## Task instructions
Retype the data exactly. Spelling and punctuation stay as they are.

#### Material supplied

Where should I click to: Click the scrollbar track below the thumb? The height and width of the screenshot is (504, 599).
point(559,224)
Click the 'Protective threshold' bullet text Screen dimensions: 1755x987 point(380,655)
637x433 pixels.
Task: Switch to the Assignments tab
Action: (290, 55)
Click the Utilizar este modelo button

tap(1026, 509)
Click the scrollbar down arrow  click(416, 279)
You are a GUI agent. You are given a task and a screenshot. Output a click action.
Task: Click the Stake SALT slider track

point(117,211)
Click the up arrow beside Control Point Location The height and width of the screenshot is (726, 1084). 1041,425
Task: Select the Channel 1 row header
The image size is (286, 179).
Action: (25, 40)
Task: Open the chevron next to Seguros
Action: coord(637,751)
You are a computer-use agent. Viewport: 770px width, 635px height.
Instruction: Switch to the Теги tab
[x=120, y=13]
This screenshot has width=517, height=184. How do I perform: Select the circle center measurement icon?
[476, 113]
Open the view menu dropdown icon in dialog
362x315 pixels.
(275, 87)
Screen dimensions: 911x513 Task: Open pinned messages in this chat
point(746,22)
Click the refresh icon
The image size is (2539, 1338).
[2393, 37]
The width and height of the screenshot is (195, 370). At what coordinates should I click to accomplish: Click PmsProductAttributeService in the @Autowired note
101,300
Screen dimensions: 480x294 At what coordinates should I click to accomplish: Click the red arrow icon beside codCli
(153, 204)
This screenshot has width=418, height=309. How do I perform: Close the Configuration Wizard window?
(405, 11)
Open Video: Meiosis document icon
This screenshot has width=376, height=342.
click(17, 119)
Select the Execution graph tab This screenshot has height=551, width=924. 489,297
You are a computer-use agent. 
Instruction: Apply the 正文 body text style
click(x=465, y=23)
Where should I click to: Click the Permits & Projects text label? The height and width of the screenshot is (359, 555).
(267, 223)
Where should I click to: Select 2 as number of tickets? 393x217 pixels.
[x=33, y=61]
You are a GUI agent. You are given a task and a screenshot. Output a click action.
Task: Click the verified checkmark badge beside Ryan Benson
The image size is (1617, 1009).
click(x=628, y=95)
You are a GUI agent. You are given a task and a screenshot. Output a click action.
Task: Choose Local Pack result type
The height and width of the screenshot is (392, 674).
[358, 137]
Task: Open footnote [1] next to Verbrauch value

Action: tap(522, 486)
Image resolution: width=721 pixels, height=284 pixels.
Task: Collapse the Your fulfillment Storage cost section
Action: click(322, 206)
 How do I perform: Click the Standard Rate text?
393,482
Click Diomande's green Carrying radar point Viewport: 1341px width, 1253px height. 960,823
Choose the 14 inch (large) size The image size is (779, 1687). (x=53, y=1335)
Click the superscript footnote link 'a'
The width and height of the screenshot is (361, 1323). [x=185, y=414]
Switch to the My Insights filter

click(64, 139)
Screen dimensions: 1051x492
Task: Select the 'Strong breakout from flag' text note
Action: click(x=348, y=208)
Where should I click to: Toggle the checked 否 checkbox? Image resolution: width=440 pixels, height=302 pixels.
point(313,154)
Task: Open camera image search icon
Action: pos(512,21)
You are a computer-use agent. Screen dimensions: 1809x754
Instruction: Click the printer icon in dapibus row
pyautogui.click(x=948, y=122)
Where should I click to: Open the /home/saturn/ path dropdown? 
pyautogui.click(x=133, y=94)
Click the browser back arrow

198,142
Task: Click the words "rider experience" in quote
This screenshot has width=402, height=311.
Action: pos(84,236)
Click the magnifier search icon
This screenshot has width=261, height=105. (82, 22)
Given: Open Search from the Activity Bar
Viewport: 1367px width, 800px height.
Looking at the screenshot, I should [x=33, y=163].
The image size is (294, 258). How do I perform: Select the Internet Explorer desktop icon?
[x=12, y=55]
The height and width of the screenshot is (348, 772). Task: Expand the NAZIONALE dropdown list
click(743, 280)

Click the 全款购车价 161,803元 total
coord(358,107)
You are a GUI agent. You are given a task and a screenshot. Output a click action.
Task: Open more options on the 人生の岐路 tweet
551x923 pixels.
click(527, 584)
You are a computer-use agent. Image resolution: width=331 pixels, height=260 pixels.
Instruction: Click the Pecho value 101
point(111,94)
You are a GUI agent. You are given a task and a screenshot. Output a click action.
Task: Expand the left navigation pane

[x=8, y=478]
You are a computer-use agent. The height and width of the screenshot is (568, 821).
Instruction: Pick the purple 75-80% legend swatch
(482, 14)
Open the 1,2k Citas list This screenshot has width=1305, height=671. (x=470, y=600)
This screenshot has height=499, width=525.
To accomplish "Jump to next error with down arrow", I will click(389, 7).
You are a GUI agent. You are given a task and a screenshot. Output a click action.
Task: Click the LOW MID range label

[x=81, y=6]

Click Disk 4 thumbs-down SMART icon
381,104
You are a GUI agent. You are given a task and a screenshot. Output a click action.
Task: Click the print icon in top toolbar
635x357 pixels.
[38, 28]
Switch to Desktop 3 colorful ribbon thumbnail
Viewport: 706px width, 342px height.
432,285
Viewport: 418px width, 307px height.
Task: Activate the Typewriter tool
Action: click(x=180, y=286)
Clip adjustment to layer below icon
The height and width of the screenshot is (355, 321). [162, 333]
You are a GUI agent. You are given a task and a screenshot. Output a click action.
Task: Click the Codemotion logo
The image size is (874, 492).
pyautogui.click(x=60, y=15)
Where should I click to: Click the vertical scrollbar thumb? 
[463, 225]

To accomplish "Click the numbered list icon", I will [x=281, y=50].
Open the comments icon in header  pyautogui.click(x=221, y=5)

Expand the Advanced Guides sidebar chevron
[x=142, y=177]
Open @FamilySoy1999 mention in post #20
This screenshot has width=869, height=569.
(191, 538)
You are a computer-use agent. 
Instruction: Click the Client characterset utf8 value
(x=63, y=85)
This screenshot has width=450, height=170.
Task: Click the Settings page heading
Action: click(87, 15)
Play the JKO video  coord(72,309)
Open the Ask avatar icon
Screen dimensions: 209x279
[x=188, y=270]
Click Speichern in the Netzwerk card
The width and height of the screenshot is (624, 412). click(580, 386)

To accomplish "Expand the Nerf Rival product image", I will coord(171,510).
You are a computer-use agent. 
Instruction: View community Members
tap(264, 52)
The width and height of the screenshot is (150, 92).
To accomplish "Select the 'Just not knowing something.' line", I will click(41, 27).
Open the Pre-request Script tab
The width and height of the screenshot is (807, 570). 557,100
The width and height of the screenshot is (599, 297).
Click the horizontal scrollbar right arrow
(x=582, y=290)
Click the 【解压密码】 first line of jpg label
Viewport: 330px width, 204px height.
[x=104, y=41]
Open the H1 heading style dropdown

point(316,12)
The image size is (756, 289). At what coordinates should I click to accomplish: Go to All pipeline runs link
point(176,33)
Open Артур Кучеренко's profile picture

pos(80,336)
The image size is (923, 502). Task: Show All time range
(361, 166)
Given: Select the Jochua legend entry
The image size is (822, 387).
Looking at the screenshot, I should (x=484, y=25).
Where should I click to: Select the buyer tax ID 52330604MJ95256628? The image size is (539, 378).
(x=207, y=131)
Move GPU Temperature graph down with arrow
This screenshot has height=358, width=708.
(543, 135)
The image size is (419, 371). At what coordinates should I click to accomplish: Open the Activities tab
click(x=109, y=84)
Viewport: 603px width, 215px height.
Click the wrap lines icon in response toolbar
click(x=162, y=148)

########

## Written response
Where should I click to: Click the scrollbar track below the thumb? The height and width of the screenshot is (504, 599).
point(559,224)
Click the 'Protective threshold' bullet text Screen dimensions: 1755x987 point(380,655)
637x433 pixels.
Task: Switch to the Assignments tab
Action: (290, 55)
Click the Utilizar este modelo button

tap(1026, 509)
Click the scrollbar down arrow  click(416, 279)
You are a GUI agent. You are given a task and a screenshot. Output a click action.
Task: Click the Stake SALT slider track

point(117,211)
Click the up arrow beside Control Point Location The height and width of the screenshot is (726, 1084). 1041,425
Task: Select the Channel 1 row header
The image size is (286, 179).
Action: (25, 40)
Task: Open the chevron next to Seguros
Action: coord(637,751)
You are a computer-use agent. Viewport: 770px width, 635px height.
Instruction: Switch to the Теги tab
[x=120, y=13]
This screenshot has width=517, height=184. How do I perform: Select the circle center measurement icon?
[476, 113]
Open the view menu dropdown icon in dialog
362x315 pixels.
(275, 87)
Screen dimensions: 911x513 Task: Open pinned messages in this chat
point(746,22)
Click the refresh icon
The image size is (2539, 1338).
[2393, 37]
The width and height of the screenshot is (195, 370). At what coordinates should I click to accomplish: Click PmsProductAttributeService in the @Autowired note
101,300
Screen dimensions: 480x294 At what coordinates should I click to accomplish: Click the red arrow icon beside codCli
(153, 204)
This screenshot has width=418, height=309. How do I perform: Close the Configuration Wizard window?
(405, 11)
Open Video: Meiosis document icon
This screenshot has width=376, height=342.
click(17, 119)
Select the Execution graph tab This screenshot has height=551, width=924. 489,297
You are a computer-use agent. 
Instruction: Apply the 正文 body text style
click(x=465, y=23)
Where should I click to: Click the Permits & Projects text label? The height and width of the screenshot is (359, 555).
(267, 223)
Where should I click to: Select 2 as number of tickets? 393x217 pixels.
[x=33, y=61]
You are a GUI agent. You are given a task and a screenshot. Output a click action.
Task: Click the verified checkmark badge beside Ryan Benson
The image size is (1617, 1009).
click(x=628, y=95)
You are a GUI agent. You are given a task and a screenshot. Output a click action.
Task: Choose Local Pack result type
The height and width of the screenshot is (392, 674).
[358, 137]
Task: Open footnote [1] next to Verbrauch value

Action: tap(522, 486)
Image resolution: width=721 pixels, height=284 pixels.
Task: Collapse the Your fulfillment Storage cost section
Action: click(322, 206)
 How do I perform: Click the Standard Rate text?
393,482
Click Diomande's green Carrying radar point Viewport: 1341px width, 1253px height. 960,823
Choose the 14 inch (large) size The image size is (779, 1687). (x=53, y=1335)
Click the superscript footnote link 'a'
The width and height of the screenshot is (361, 1323). [x=185, y=414]
Switch to the My Insights filter

click(64, 139)
Screen dimensions: 1051x492
Task: Select the 'Strong breakout from flag' text note
Action: click(x=348, y=208)
Where should I click to: Toggle the checked 否 checkbox? Image resolution: width=440 pixels, height=302 pixels.
point(313,154)
Task: Open camera image search icon
Action: pos(512,21)
You are a computer-use agent. Screen dimensions: 1809x754
Instruction: Click the printer icon in dapibus row
pyautogui.click(x=948, y=122)
Where should I click to: Open the /home/saturn/ path dropdown? 
pyautogui.click(x=133, y=94)
Click the browser back arrow

198,142
Task: Click the words "rider experience" in quote
This screenshot has width=402, height=311.
Action: pos(84,236)
Click the magnifier search icon
This screenshot has width=261, height=105. (82, 22)
Given: Open Search from the Activity Bar
Viewport: 1367px width, 800px height.
Looking at the screenshot, I should [x=33, y=163].
The image size is (294, 258). How do I perform: Select the Internet Explorer desktop icon?
[x=12, y=55]
The height and width of the screenshot is (348, 772). Task: Expand the NAZIONALE dropdown list
click(743, 280)

Click the 全款购车价 161,803元 total
coord(358,107)
You are a GUI agent. You are given a task and a screenshot. Output a click action.
Task: Open more options on the 人生の岐路 tweet
551x923 pixels.
click(527, 584)
You are a computer-use agent. Image resolution: width=331 pixels, height=260 pixels.
Instruction: Click the Pecho value 101
point(111,94)
You are a GUI agent. You are given a task and a screenshot. Output a click action.
Task: Expand the left navigation pane

[x=8, y=478]
You are a computer-use agent. The height and width of the screenshot is (568, 821).
Instruction: Pick the purple 75-80% legend swatch
(482, 14)
Open the 1,2k Citas list This screenshot has width=1305, height=671. (x=470, y=600)
This screenshot has height=499, width=525.
To accomplish "Jump to next error with down arrow", I will click(389, 7).
You are a GUI agent. You are given a task and a screenshot. Output a click action.
Task: Click the LOW MID range label

[x=81, y=6]

Click Disk 4 thumbs-down SMART icon
381,104
You are a GUI agent. You are given a task and a screenshot. Output a click action.
Task: Click the print icon in top toolbar
635x357 pixels.
[38, 28]
Switch to Desktop 3 colorful ribbon thumbnail
Viewport: 706px width, 342px height.
432,285
Viewport: 418px width, 307px height.
Task: Activate the Typewriter tool
Action: click(x=180, y=286)
Clip adjustment to layer below icon
The height and width of the screenshot is (355, 321). [162, 333]
You are a GUI agent. You are given a task and a screenshot. Output a click action.
Task: Click the Codemotion logo
The image size is (874, 492).
pyautogui.click(x=60, y=15)
Where should I click to: Click the vertical scrollbar thumb? 
[463, 225]

To accomplish "Click the numbered list icon", I will [x=281, y=50].
Open the comments icon in header  pyautogui.click(x=221, y=5)

Expand the Advanced Guides sidebar chevron
[x=142, y=177]
Open @FamilySoy1999 mention in post #20
This screenshot has width=869, height=569.
(191, 538)
You are a computer-use agent. 
Instruction: Click the Client characterset utf8 value
(x=63, y=85)
This screenshot has width=450, height=170.
Task: Click the Settings page heading
Action: click(87, 15)
Play the JKO video  coord(72,309)
Open the Ask avatar icon
Screen dimensions: 209x279
[x=188, y=270]
Click Speichern in the Netzwerk card
The width and height of the screenshot is (624, 412). click(580, 386)

To accomplish "Expand the Nerf Rival product image", I will coord(171,510).
You are a computer-use agent. 
Instruction: View community Members
tap(264, 52)
The width and height of the screenshot is (150, 92).
To accomplish "Select the 'Just not knowing something.' line", I will click(41, 27).
Open the Pre-request Script tab
The width and height of the screenshot is (807, 570). 557,100
The width and height of the screenshot is (599, 297).
Click the horizontal scrollbar right arrow
(x=582, y=290)
Click the 【解压密码】 first line of jpg label
Viewport: 330px width, 204px height.
[x=104, y=41]
Open the H1 heading style dropdown

point(316,12)
The image size is (756, 289). At what coordinates should I click to accomplish: Go to All pipeline runs link
point(176,33)
Open Артур Кучеренко's profile picture

pos(80,336)
The image size is (923, 502). Task: Show All time range
(361, 166)
Given: Select the Jochua legend entry
The image size is (822, 387).
Looking at the screenshot, I should (x=484, y=25).
Where should I click to: Select the buyer tax ID 52330604MJ95256628? The image size is (539, 378).
(x=207, y=131)
Move GPU Temperature graph down with arrow
This screenshot has height=358, width=708.
(543, 135)
The image size is (419, 371). At what coordinates should I click to accomplish: Open the Activities tab
click(x=109, y=84)
Viewport: 603px width, 215px height.
Click the wrap lines icon in response toolbar
click(x=162, y=148)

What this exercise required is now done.